Published online Jan 28, 2008. doi: 10.3748/wjg.14.563
Revised: November 8, 2007
Published online: January 28, 2008
AIM: To investigate the role of artificial neural networks in predicting the presence of thyroid disease in atrophic body gastritis patients.
METHODS: A dataset of 29 input variables of 253 atrophic body gastritis patients was applied to artificial neural networks (ANNs) using a data optimisation procedure (standard ANNs, T&T-IS protocol, TWIST protocol). The target variable was the presence of thyroid disease.
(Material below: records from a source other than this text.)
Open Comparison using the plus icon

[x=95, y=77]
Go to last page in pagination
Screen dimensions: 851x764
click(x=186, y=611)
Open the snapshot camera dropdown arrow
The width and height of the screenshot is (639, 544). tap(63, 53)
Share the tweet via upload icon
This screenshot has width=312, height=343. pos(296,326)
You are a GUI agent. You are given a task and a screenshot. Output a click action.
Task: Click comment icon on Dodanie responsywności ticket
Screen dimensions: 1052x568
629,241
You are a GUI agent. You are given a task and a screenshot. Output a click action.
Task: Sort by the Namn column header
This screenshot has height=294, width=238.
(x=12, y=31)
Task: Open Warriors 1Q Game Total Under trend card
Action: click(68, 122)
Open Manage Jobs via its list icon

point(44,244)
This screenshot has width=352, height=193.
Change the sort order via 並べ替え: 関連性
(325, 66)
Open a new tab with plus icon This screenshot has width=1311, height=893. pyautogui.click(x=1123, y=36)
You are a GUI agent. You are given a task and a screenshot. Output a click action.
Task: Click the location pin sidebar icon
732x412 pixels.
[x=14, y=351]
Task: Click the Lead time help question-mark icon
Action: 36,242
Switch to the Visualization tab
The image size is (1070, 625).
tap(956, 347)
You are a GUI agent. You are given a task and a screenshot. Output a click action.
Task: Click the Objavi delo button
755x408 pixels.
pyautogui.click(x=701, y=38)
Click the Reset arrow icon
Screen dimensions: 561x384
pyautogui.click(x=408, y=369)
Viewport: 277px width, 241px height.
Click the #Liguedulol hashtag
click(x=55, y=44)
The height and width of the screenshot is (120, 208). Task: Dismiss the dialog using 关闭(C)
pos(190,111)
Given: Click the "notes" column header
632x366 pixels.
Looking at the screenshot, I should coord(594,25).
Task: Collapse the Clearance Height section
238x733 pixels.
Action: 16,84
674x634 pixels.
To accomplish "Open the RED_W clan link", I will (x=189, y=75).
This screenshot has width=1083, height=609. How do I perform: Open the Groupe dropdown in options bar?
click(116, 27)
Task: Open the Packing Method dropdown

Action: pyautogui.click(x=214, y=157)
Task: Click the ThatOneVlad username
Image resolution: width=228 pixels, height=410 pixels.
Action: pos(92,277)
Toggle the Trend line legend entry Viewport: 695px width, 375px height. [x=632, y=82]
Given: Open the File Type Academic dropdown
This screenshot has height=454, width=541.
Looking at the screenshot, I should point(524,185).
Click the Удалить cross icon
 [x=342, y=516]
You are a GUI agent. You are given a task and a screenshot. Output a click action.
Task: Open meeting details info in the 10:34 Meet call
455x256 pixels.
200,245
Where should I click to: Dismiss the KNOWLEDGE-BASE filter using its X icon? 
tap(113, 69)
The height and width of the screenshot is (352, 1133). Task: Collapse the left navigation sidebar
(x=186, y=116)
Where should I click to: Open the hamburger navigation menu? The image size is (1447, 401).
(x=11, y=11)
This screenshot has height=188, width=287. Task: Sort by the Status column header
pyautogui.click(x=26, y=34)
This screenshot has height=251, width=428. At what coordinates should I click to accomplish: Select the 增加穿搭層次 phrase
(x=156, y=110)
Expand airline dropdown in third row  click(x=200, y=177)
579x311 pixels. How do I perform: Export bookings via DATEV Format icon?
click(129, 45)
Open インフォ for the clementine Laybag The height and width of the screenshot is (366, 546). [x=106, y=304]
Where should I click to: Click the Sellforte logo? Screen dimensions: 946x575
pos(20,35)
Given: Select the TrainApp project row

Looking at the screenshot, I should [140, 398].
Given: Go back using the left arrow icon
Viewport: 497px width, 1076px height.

RESULTS: Standard ANNs obtained a mean accuracy of 64.4% with a sensitivity of 69% and a specificity of 59.8% in recognizing atrophic body gastritis patients with thyroid disease. The optimization procedures (T&T-IS and TWIST protocol) improved the performance of the recognition task yielding a mean accuracy, sensitivity and specificity of 74.7% and 75.8%, 78.8% and 81.8%, and 70.5% and 69.9%, respectively. The increase of sensitivity of the TWIST protocol was statistically significant compared to T&T-IS.
CONCLUSION: This study suggests that artificial neural networks may be taken into consideration as a potential clinical decision-support tool for identifying ABG patients at risk for harbouring an unknown thyroid disease and thus requiring diagnostic work-up of their thyroid status.